AVAILABLE RECORDS.
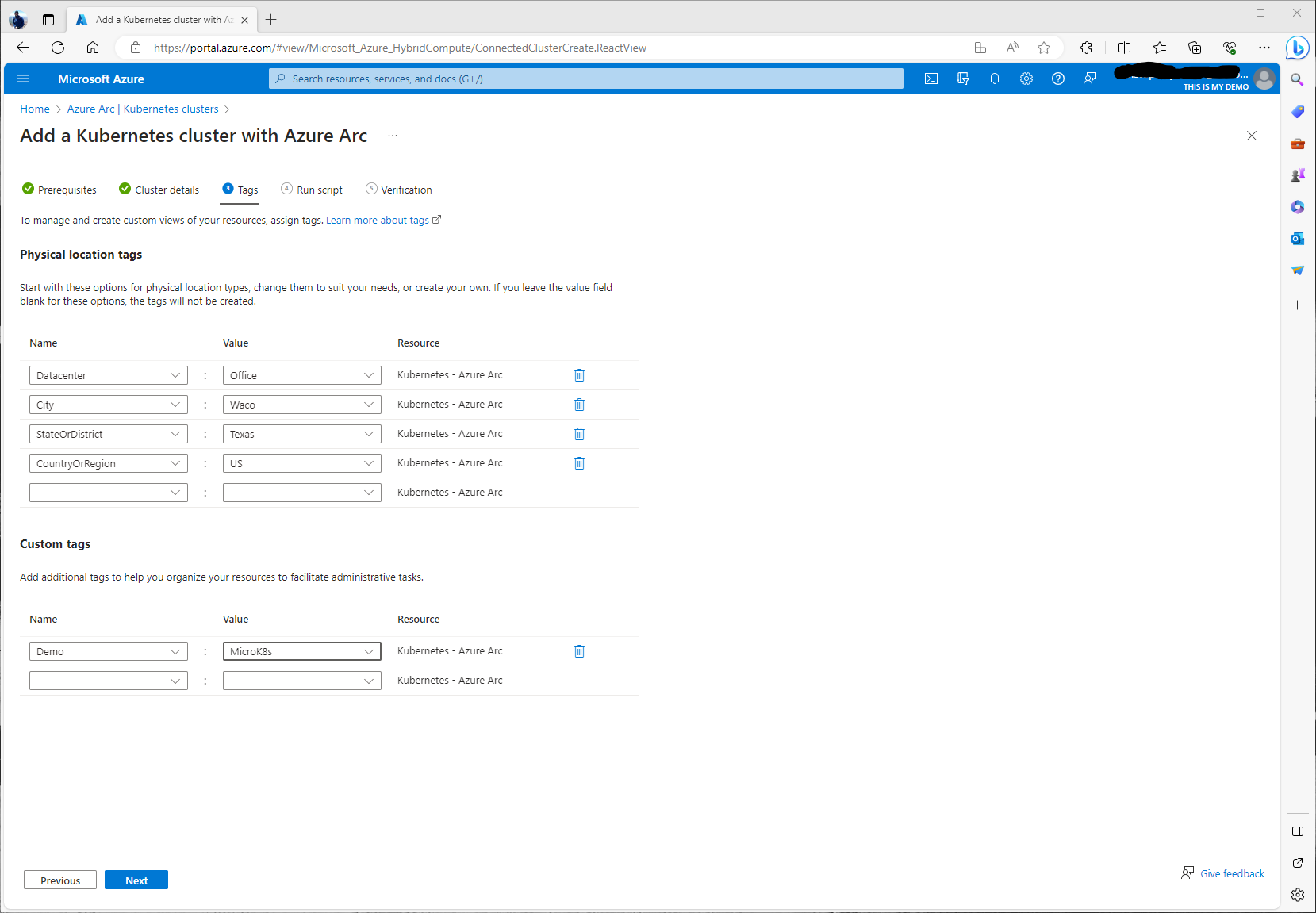Delete the Demo custom tag
The width and height of the screenshot is (1316, 913).
point(579,651)
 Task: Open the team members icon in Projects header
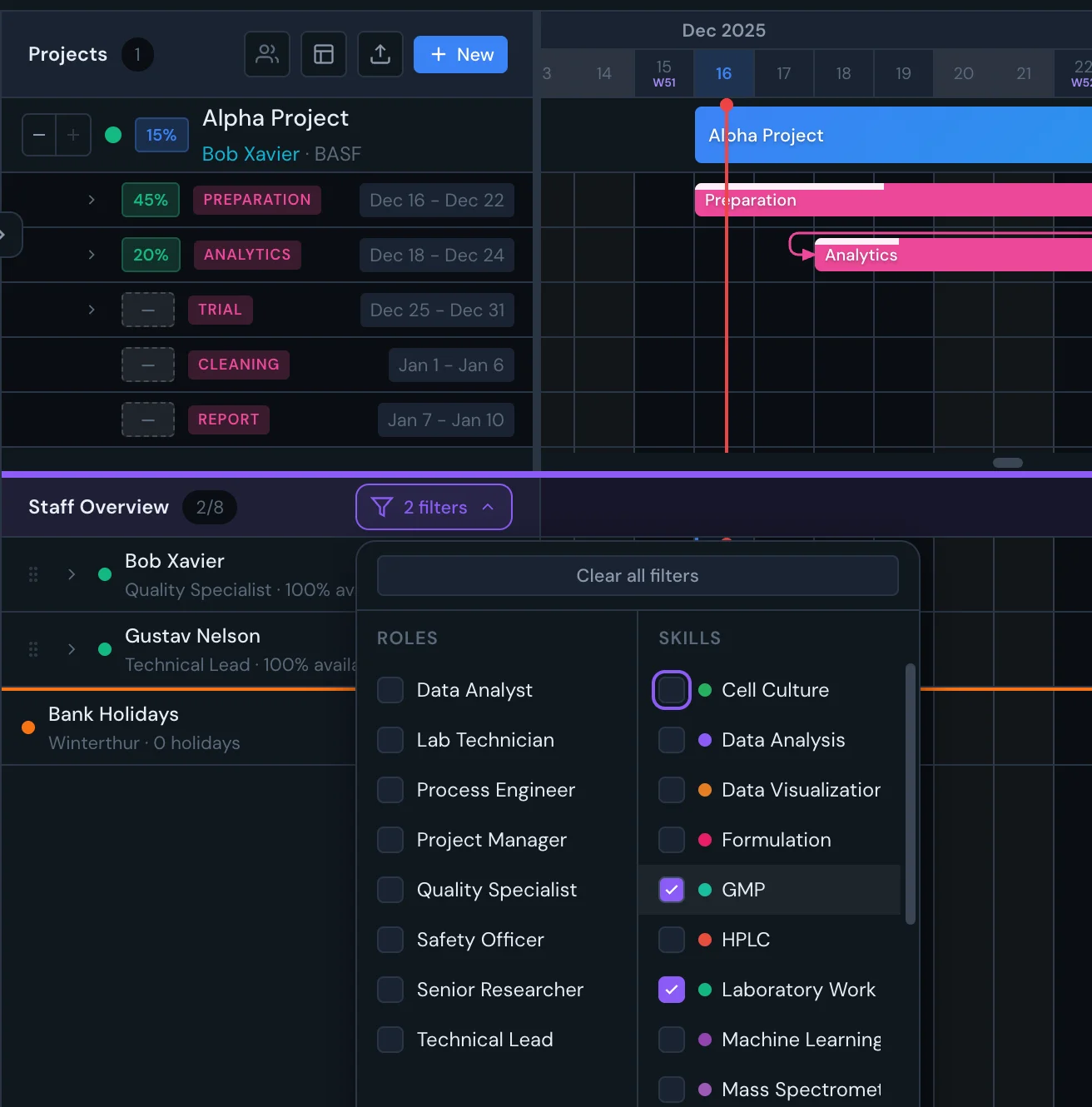[266, 54]
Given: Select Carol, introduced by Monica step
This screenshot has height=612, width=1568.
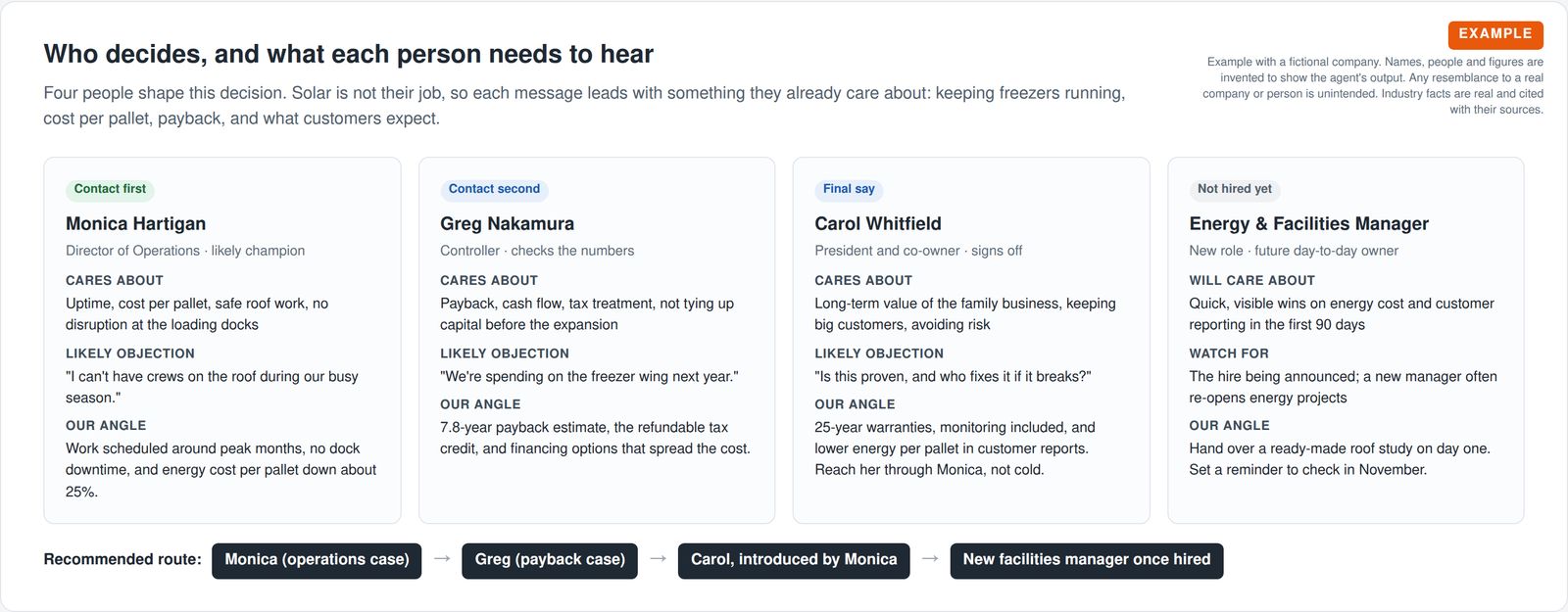Looking at the screenshot, I should pyautogui.click(x=794, y=560).

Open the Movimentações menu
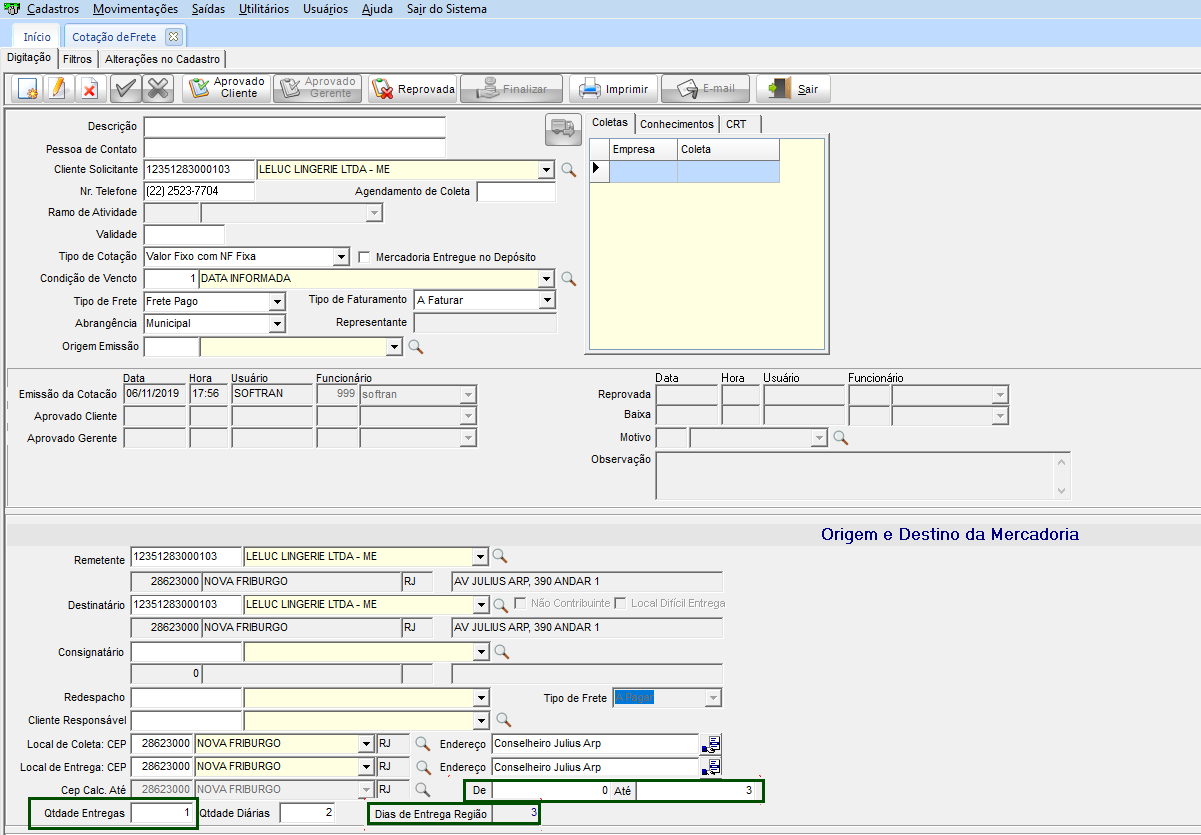[x=135, y=9]
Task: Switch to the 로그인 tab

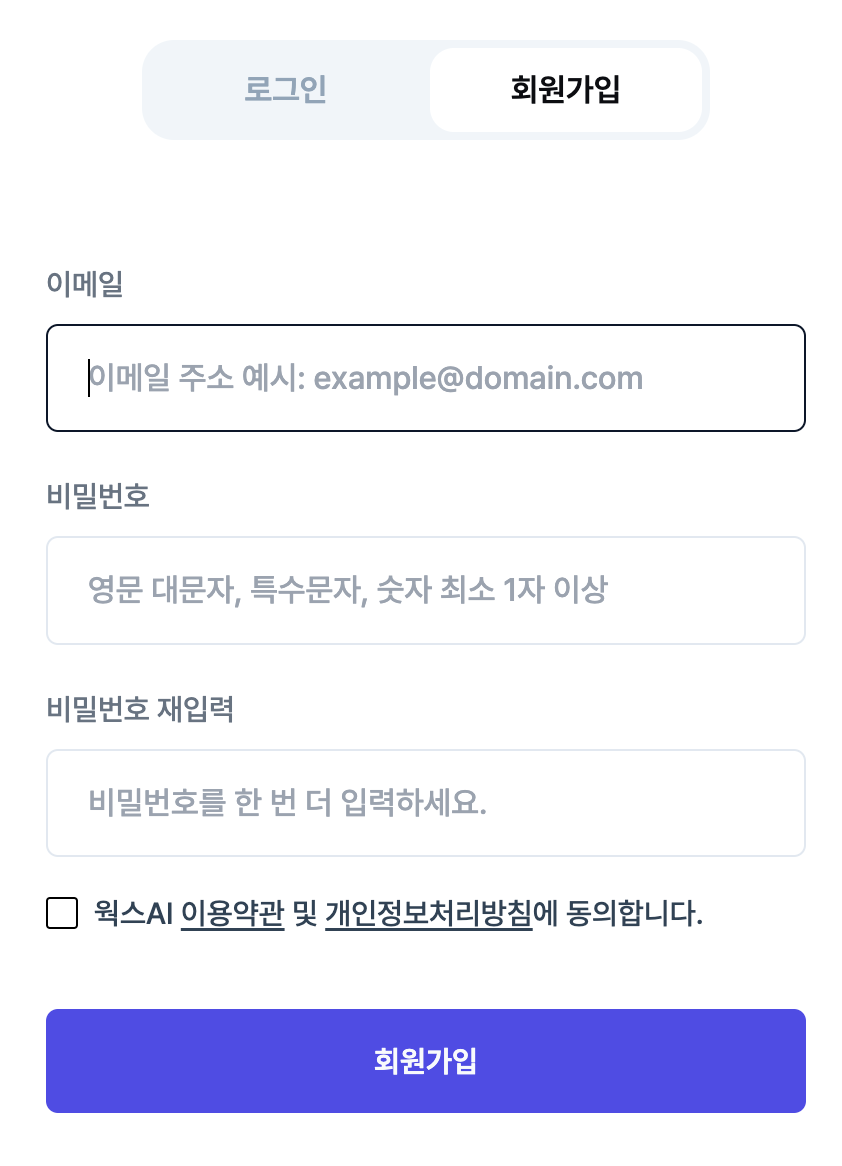Action: pos(286,89)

TASK INSTRUCTIONS. Starting at the line that contains "Given: Select Carol, introduced", restate each line verbatim through the final line of the listing, skipping all pictures.

EXERCISE RESPONSE.
Given: Select Carol, introduced by Monica step
This screenshot has height=612, width=1568.
Looking at the screenshot, I should pyautogui.click(x=794, y=560).

Open the Movimentações menu
[x=135, y=9]
Task: Switch to the 로그인 tab

Action: pos(286,89)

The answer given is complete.